Stored data entries:
**********
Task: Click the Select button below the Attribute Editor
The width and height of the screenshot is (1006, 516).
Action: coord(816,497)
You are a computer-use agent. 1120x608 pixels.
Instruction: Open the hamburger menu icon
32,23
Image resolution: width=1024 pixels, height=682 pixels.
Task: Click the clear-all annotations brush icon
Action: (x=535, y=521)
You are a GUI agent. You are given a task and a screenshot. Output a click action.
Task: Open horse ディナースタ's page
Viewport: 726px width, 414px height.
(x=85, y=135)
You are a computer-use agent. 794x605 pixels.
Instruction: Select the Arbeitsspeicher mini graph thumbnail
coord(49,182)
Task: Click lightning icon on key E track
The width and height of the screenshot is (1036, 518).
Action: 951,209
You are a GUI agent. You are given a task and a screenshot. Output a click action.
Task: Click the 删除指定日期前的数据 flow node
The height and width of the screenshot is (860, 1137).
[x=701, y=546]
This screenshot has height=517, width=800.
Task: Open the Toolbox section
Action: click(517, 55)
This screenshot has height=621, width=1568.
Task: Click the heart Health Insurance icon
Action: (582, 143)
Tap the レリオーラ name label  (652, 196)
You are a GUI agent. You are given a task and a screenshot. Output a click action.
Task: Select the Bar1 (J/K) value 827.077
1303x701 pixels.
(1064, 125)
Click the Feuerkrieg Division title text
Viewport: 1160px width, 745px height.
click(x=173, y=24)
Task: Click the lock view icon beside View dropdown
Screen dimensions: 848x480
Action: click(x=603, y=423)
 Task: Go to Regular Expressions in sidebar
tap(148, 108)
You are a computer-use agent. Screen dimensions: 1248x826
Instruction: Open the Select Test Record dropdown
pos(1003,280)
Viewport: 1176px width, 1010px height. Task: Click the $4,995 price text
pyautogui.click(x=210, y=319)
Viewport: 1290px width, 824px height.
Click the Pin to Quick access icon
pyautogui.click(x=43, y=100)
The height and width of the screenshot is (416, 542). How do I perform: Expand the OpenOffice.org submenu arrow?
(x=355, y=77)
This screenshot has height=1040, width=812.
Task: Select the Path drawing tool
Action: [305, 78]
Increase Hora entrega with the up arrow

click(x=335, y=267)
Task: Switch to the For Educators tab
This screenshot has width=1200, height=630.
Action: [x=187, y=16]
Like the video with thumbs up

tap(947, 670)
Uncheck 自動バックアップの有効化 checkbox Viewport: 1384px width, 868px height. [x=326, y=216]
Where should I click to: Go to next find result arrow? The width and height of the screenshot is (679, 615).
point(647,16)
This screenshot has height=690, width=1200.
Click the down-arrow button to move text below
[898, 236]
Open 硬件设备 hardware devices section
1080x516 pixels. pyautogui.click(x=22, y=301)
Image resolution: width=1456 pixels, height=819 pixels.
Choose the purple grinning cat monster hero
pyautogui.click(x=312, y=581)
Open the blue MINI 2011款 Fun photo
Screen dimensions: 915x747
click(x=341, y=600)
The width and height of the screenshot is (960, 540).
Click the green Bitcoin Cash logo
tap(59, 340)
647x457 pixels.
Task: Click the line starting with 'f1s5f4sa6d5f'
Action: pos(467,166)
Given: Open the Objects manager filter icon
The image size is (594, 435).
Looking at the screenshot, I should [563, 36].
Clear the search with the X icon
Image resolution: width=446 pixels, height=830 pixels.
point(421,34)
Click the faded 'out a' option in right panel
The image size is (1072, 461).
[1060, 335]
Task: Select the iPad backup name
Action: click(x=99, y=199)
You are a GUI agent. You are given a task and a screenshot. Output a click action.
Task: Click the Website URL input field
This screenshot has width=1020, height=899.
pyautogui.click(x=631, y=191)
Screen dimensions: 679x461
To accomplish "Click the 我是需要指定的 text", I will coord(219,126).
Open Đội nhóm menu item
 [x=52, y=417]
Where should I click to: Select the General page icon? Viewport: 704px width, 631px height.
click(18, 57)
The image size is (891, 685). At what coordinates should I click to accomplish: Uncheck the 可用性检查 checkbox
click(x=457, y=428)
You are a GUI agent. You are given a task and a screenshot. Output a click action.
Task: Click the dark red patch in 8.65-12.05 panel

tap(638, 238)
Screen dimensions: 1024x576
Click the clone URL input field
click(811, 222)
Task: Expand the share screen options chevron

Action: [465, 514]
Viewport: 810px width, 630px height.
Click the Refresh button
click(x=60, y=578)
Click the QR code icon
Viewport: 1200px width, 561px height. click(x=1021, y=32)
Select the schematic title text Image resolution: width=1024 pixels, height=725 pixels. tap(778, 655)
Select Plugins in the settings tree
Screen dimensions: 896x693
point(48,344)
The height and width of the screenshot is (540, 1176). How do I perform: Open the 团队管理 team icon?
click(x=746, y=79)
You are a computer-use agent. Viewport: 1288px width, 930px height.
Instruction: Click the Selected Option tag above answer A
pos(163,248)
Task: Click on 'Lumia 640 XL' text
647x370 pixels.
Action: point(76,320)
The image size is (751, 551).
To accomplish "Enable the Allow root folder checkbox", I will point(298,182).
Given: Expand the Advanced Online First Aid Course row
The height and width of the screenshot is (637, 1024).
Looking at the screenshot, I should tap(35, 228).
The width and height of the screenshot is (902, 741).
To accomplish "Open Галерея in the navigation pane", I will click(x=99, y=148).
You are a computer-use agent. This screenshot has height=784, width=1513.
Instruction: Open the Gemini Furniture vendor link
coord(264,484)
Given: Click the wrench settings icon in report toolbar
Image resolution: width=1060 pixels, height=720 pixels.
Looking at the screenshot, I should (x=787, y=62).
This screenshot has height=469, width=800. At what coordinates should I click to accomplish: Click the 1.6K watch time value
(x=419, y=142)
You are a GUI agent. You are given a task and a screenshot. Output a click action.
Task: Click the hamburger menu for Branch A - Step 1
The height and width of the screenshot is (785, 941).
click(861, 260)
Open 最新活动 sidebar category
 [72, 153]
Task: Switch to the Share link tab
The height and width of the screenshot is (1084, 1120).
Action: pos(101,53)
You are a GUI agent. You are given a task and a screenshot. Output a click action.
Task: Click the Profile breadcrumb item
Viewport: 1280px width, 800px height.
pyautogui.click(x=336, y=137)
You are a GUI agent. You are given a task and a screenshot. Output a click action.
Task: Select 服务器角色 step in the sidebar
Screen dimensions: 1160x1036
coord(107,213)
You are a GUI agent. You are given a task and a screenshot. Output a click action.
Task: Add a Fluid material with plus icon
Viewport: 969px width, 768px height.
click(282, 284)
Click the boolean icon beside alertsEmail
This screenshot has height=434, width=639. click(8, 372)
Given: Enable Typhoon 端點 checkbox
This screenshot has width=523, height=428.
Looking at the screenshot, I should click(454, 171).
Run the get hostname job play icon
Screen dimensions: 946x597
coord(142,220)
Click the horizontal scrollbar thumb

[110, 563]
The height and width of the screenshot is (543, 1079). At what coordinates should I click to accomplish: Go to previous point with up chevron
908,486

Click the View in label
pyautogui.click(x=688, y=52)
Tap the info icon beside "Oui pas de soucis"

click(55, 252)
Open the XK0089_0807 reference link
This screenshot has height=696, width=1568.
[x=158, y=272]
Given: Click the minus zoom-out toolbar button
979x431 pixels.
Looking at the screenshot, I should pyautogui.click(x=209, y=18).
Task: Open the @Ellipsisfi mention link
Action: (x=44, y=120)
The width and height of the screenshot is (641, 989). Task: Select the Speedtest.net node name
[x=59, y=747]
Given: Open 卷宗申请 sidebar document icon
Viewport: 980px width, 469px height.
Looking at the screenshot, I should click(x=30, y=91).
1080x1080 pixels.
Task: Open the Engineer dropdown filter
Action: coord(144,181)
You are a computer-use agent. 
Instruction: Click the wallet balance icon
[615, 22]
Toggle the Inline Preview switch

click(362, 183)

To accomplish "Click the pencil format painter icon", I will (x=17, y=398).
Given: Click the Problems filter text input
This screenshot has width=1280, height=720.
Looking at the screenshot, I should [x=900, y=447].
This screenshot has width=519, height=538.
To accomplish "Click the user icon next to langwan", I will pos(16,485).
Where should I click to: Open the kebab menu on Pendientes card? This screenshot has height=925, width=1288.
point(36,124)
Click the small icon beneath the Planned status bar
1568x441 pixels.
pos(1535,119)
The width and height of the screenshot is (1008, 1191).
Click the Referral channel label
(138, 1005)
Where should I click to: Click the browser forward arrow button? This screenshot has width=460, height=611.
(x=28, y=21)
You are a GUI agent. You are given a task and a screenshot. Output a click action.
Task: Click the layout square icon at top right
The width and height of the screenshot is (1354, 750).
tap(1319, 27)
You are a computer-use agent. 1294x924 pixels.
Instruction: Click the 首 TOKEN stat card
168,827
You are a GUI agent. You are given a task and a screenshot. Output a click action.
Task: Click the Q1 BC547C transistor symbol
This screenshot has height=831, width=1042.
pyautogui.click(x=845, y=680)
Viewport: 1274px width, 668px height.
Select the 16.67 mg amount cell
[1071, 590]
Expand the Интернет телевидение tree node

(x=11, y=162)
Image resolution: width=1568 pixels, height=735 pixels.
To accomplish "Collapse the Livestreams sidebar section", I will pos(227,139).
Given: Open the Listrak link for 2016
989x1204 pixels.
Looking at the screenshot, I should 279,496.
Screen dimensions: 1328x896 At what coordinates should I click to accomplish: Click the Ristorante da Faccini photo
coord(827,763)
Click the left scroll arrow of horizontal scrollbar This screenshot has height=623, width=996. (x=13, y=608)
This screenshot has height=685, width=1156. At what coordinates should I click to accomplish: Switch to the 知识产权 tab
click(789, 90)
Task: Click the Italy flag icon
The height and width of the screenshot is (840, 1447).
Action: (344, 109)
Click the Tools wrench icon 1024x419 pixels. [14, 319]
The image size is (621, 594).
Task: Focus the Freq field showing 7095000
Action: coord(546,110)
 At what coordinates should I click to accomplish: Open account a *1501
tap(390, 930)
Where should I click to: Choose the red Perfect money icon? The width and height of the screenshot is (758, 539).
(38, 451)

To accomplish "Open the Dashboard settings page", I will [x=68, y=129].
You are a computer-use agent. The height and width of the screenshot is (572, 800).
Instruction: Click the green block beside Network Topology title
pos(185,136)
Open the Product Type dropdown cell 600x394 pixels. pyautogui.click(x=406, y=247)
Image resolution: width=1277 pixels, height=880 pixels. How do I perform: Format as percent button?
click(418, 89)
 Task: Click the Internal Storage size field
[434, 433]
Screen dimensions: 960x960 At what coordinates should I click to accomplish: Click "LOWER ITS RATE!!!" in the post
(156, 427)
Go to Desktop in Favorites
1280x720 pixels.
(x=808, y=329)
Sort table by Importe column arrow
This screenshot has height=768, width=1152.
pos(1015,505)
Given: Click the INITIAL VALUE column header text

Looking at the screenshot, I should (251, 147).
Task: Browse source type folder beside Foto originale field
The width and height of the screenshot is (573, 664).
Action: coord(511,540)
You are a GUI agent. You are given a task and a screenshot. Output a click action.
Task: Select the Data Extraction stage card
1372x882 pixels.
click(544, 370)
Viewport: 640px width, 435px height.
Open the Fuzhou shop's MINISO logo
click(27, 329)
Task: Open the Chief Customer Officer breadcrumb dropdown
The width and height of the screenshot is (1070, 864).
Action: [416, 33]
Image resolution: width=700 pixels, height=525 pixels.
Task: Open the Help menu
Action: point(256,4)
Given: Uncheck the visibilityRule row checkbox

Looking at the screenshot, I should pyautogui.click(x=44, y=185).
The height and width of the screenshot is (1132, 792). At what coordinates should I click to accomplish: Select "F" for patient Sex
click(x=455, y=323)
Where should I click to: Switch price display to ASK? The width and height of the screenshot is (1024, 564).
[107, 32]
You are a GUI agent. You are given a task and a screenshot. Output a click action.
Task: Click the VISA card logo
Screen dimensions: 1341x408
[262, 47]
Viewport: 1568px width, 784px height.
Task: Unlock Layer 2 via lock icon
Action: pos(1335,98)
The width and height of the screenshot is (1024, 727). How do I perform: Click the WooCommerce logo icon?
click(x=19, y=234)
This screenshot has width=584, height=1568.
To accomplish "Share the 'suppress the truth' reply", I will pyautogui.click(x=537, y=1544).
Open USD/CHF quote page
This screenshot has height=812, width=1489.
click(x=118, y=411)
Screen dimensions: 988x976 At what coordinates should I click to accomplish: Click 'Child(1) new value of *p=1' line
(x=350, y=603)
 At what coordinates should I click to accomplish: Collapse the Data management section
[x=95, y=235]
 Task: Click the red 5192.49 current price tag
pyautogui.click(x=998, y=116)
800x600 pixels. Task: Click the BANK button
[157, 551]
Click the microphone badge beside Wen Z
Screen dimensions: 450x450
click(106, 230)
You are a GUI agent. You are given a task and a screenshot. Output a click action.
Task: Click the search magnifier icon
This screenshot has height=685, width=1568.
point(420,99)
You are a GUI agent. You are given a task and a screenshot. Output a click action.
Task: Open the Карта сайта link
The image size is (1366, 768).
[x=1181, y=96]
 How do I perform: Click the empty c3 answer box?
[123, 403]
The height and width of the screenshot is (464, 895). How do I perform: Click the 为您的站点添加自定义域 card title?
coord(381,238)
**********
* **Problem requirements**
Please print the records above exactly from their first line. End with the line containing "Task: Click lightning icon on key E track", and include it.

* **Task response**
Task: Click the Select button below the Attribute Editor
The width and height of the screenshot is (1006, 516).
Action: coord(816,497)
You are a computer-use agent. 1120x608 pixels.
Instruction: Open the hamburger menu icon
32,23
Image resolution: width=1024 pixels, height=682 pixels.
Task: Click the clear-all annotations brush icon
Action: (x=535, y=521)
You are a GUI agent. You are given a task and a screenshot. Output a click action.
Task: Open horse ディナースタ's page
Viewport: 726px width, 414px height.
(x=85, y=135)
You are a computer-use agent. 794x605 pixels.
Instruction: Select the Arbeitsspeicher mini graph thumbnail
coord(49,182)
Task: Click lightning icon on key E track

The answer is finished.